One Billion Africans Still Cook with Hazardous Fuels, IEA Calls for Urgent Action
One billion Africans still rely on open fires or toxic fuels for cooking, posing a serious health and environmental crisis that is both solvable and urgent, the International Energy Agency (IEA) said in a new report released Friday.
Globally, around two billion people — mostly in low-income regions — still cook using wood, charcoal, animal dung, or agricultural waste. These traditional fuels produce indoor and outdoor air pollution that causes respiratory and cardiovascular illnesses, and are responsible for greenhouse gas emissions on par with the entire aviation industry, the report noted.
“This is one of the greatest injustices of our time,” IEA Executive Director Fatih Birol told AFP. In Africa, the crisis is particularly acute, with four out of five households depending on open fires or biomass burning to cook. The health toll is staggering — an estimated 815,000 premature deaths annually in Africa alone due to poor indoor air quality.
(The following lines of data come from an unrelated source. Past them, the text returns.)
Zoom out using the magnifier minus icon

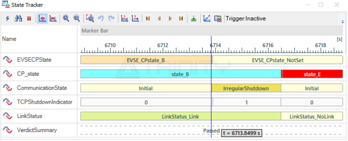coord(76,19)
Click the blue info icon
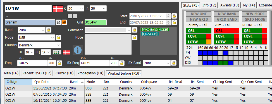272x104 pixels. [x=78, y=50]
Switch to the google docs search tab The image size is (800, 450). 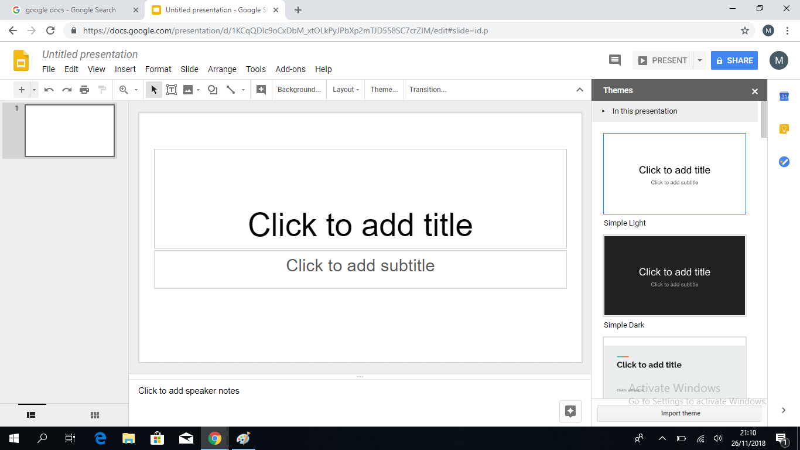point(70,9)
Women and children bear the brunt of the crisis, spending hours collecting firewood and maintaining fires — time that could otherwise go toward education or paid work. The environmental impact is equally severe, contributing to deforestation and the loss of natural carbon sinks vital for combating climate change.
Yet, the IEA stresses that this is a problem with known, affordable solutions. Clean cooking alternatives — including solar-powered electricity, renewable biogas, and liquefied petroleum gas (LPG) — can replace traditional fuels at a relatively modest cost. While LPG is a fossil fuel, Birol emphasized it is still far less harmful than the widespread destruction of forests for firewood.
A landmark summit convened by the IEA in Paris in May 2023 helped mobilize $2.2 billion in public and private commitments and secured pledges from 12 African governments. Since then, $470 million has been deployed, leading to tangible progress, including a stove manufacturing plant in Malawi and affordable stove distribution programs in Uganda and Ivory Coast.
The IEA’s latest report tracks these efforts one year on and lays out a roadmap for achieving universal access to clean cooking in Africa by 2040. The goal, the agency says, is well within reach with just $2 billion in annual investment — a mere 0.1% of total global energy spending.
If realized, this transition could save 4.7 million lives in sub-Saharan Africa by 2040 and slash carbon emissions by 540 million tons annually — equivalent to the entire global aviation sector’s yearly output. Birol concluded: “This is a challenge we know how to fix. Now we need the will to fix it — once and for all.”